--- Selected passage ---
WebVTT 0.2 Release Update – Oct 26, 2012

So my partner and I, Shayan Zafar, have been hard at work on the 0.2 release of our C parser. We’ve done a lot of work on it. I’ll briefly go over some of the changes we have made.

We presented our initial code and development to our class last Thursday and we got quite a few good comments on how to improve the code, all of which we later implemented:

  • Change the naming conventions we were using to more C style naming conventions. At the time we were using camel case to name our variables but this is not the way you do it in C. In C you usually name your variable and function names all lower case with _ to separate words.
  • Change some while loops that we had that could be changed into for loops and simplified.
  • Change our error logging system to be contained within our WebVTT buffer info struct instead of as a global variable.
  • Change one function that we used to advance a pointer past a single line ending to advance past any number of line endings that might occur.
  • Change our error logging code to be able to take in a -debug command on the command line in order to tell the program whether or not it needs to log errors.

The class was also really good because it got me thinking of all the things that we would need to be thinking about for our final implementation, such as the program being UTF-8 compliant. The Prof pointed out to us certain functions that we were using, such as many C string functions, which would not behave the way we would want when using UTF-8.

Overall from the class I began to realize how much harder this is going to be then what I was originally expecting.
--- Extracted material ---
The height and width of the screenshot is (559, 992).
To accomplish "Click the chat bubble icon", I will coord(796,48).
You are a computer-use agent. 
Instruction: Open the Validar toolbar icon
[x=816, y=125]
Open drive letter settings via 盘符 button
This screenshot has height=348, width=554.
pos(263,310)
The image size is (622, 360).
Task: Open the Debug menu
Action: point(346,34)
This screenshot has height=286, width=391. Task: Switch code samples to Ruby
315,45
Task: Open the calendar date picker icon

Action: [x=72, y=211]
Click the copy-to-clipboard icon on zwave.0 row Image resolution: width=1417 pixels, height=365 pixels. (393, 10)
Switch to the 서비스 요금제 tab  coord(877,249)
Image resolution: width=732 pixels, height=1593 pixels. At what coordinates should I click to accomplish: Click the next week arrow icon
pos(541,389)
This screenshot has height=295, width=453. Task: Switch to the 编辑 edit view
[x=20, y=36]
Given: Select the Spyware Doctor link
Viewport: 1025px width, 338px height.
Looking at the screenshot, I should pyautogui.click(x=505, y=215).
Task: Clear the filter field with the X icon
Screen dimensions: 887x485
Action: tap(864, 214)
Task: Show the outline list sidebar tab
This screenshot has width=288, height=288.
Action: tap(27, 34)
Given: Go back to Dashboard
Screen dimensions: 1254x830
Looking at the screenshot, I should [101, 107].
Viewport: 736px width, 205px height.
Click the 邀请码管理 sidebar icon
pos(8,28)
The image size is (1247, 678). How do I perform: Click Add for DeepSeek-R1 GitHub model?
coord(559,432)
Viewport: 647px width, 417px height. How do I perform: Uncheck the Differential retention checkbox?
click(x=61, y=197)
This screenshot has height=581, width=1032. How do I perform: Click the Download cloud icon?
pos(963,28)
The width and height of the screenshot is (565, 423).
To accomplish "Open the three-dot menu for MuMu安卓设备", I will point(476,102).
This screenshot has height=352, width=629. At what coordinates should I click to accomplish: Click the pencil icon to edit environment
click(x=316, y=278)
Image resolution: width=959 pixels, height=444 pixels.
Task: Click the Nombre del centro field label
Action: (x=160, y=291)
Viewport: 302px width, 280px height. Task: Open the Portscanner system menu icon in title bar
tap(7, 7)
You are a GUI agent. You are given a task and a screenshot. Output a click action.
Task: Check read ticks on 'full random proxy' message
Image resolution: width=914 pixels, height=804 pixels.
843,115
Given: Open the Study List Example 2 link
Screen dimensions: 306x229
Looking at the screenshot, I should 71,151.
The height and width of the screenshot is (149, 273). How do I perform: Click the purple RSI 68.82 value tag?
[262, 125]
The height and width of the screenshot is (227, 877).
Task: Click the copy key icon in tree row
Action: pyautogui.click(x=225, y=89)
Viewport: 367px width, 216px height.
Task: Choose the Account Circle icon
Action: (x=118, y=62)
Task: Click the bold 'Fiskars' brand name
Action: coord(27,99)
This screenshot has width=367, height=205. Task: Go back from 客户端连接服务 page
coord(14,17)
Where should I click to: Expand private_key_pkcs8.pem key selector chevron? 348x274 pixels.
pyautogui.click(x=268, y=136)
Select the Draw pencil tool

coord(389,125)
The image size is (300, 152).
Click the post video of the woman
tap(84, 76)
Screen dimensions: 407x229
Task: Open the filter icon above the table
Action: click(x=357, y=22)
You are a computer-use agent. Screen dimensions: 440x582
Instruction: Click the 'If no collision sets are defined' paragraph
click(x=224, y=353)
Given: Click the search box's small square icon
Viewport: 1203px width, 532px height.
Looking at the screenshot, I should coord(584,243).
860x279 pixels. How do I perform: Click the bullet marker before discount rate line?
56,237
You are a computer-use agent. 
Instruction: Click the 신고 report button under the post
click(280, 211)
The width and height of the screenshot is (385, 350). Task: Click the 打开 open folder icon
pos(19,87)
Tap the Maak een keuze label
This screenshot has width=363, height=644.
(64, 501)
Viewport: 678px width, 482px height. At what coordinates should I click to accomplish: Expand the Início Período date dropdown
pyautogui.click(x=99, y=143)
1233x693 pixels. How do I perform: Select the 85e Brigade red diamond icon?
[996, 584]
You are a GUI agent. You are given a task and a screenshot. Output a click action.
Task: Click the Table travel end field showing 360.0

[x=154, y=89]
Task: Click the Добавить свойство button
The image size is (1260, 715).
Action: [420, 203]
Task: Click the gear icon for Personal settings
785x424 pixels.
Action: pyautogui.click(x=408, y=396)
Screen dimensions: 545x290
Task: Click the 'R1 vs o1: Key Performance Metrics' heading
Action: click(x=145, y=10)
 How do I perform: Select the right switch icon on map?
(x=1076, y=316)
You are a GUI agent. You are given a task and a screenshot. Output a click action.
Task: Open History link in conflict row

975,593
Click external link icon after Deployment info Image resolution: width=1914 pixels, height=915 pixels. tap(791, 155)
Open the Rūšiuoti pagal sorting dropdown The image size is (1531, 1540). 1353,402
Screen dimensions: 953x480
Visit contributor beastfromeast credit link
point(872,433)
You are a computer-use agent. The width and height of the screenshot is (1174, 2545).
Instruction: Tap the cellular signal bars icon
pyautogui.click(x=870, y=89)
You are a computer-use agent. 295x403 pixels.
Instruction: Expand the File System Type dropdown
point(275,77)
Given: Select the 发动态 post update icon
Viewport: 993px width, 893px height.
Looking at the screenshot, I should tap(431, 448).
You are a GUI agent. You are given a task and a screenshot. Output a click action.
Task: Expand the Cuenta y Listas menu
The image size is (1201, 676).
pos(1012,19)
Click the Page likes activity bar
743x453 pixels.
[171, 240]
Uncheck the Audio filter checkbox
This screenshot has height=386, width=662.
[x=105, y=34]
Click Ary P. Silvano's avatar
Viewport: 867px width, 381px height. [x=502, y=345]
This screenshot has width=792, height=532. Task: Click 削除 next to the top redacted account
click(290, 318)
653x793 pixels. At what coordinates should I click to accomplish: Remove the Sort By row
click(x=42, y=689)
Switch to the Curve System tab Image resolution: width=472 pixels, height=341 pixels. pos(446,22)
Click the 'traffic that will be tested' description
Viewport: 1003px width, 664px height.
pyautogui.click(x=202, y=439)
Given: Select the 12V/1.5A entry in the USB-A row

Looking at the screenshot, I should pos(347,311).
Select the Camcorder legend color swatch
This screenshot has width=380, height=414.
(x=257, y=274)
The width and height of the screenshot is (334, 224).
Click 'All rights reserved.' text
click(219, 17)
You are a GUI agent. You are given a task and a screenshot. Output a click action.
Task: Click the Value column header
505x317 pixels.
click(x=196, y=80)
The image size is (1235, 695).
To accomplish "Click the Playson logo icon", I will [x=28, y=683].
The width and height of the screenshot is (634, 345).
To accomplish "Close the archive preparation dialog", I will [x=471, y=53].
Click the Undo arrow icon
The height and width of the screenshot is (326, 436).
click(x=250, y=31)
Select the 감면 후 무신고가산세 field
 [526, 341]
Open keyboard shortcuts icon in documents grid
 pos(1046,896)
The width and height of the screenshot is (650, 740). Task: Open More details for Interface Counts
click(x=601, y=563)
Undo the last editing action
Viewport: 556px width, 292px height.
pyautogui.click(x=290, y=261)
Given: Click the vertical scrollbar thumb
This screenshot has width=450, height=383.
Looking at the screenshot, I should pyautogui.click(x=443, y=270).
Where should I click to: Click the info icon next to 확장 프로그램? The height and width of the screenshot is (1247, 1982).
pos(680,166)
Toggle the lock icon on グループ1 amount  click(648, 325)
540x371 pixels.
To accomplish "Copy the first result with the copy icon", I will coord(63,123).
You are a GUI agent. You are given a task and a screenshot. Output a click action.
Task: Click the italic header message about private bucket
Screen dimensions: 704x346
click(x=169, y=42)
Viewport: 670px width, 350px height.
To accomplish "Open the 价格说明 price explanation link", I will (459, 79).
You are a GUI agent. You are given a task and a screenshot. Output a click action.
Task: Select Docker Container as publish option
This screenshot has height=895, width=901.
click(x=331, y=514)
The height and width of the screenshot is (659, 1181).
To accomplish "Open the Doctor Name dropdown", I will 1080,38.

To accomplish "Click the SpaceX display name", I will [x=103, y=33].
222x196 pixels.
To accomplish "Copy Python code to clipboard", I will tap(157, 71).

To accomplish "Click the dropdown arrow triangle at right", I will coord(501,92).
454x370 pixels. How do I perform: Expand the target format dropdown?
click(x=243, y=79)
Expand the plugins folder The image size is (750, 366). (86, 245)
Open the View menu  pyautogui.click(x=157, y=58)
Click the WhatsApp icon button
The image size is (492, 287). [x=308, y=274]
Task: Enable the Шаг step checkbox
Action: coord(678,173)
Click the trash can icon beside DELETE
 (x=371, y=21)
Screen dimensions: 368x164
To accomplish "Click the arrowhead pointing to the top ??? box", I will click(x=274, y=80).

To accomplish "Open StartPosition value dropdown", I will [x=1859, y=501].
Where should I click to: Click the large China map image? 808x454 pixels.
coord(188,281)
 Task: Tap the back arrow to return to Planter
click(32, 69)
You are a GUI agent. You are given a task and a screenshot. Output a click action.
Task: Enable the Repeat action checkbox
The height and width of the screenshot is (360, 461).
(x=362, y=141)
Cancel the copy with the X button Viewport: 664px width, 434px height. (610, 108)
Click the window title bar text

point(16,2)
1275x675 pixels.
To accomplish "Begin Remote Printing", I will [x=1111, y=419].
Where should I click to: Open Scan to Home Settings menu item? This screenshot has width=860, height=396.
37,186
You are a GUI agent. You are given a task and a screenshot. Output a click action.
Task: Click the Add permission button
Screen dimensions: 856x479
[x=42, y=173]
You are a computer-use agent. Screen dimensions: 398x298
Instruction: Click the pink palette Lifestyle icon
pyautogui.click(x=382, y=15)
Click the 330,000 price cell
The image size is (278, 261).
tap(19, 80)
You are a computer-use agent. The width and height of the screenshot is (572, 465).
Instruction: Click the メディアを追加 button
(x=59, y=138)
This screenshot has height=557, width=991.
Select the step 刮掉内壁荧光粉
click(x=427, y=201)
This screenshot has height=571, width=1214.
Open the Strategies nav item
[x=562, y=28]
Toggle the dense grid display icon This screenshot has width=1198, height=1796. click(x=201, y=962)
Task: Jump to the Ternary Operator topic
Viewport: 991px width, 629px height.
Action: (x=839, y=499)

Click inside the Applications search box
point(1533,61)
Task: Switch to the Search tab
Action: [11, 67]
---
Exercise instructions >>
**a.** Decide whether each statement agrees with the WebVTT release update, answering yes or no and quoting the deciding words: (i) the class recommended moving to camel case names; (ii) error logging was moved out of a global variable into the WebVTT buffer info struct; (iii) the code was presented to the class last Thursday.
**b.** According to the WebVTT release update, what did the Prof point out would not behave as wanted with UTF-8?
**c.** Write the next part of the WebVTT release update, picking up after its final sentence.
The items are separate material and have nothing to do with the WebVTT release update.

Exercise responses >>
**a.**
(i) No: "At the time we were using camel case to name our variables but this is not the way you do it in C."
(ii) Yes: "Change our error logging system to be contained within our WebVTT buffer info struct instead of as a global variable."
(iii) Yes: "We presented our initial code and development to our class last Thursday"

**b.** Certain functions they were using, such as many C string functions.

**c.**
There was also a comment from the Prof about possibly squashing the data structure that we made with structs because many of them contain the same data. As of yet I’m still thinking about what is the best thing to do. What will help is when we are able to begin to actually write the code that will be parsing a text track cue text. At that time we will be able to see how the data structure will fit in to our current C parser implementation and so we will be able to see what can be thrown away or changed more easily.

I’m hoping that my partner and I can finish the parser by this Monday… we have the majority of it done so far. However, some of the hardest parts are left such as parsing the text track cue text. Even if we don’t finish it I will still be happy that we can deliver what we have done so far. It doesn’t help that I also have a test coming up on that Monday followed by an assignment for another class due on the Tuesday…

The most interesting thing I did this week was to begin to work on a UTF-8 library that we can rely on for our C parser. To give you an overview of UTF-8:

  • UTF-8 ‘characters’ are called code points.
  • Each code point consists of a variable amount of bytes.
  • UTF-8 code points consist of one leading byte and a variable amount of continuation bytes.
  • A UTF-8 leading byte has two or more high order ones followed by a zero.
  • A UTF-8 continuation byte has one high order ones followed by a zero.
  • The amount of high order ones in a leading byte denotes how many continuation bytes there should be in the code point.

For more information you can checkout this.

The bulk of the UTF-8 code that I wrote for the library is within one function:

int is_utf8_code_point(char *s) {
	int i, required_number_of_bytes = 0;
	/* These variables hold the values that allow the program to check if the first byte of a UTF8 code point conforms to the specification. */
	char code_point_start = MAX_UTF8_CODE_POINT_IDENTIFIER,  code_point_start_and = MAX_UTF8_CODE_POINT_IDENTIFIER_AND;

	/*
	* UTF8 specifies a maximum of 6 bytes to be used in a code point.
	* This will check the first byte of a code point to see if it conforms to any one of the code point byte identifiers.
	* It starts with the maximum byte identifier available and shifts the bits to the left each iteration to check the next highest code point identifier.
	* If it reaches lowest code point identifier possible it will return a fail.
	*/
	for (i = 6; i > 1; i--) {
		if (*s & code_point_start_and == code_point_start) {
			required_number_of_bytes = i;
			s++;
		} else {
			code_point_start <<= code_point_start;
			code_point_start_and <<= code_point_start_and;
		}
	}

	/*
	* If we didn't find the required number of bytes that this code point specifies then that means that we did not find a valid UTF8 code point identifier.
	*/
	if (!required_number_of_bytes)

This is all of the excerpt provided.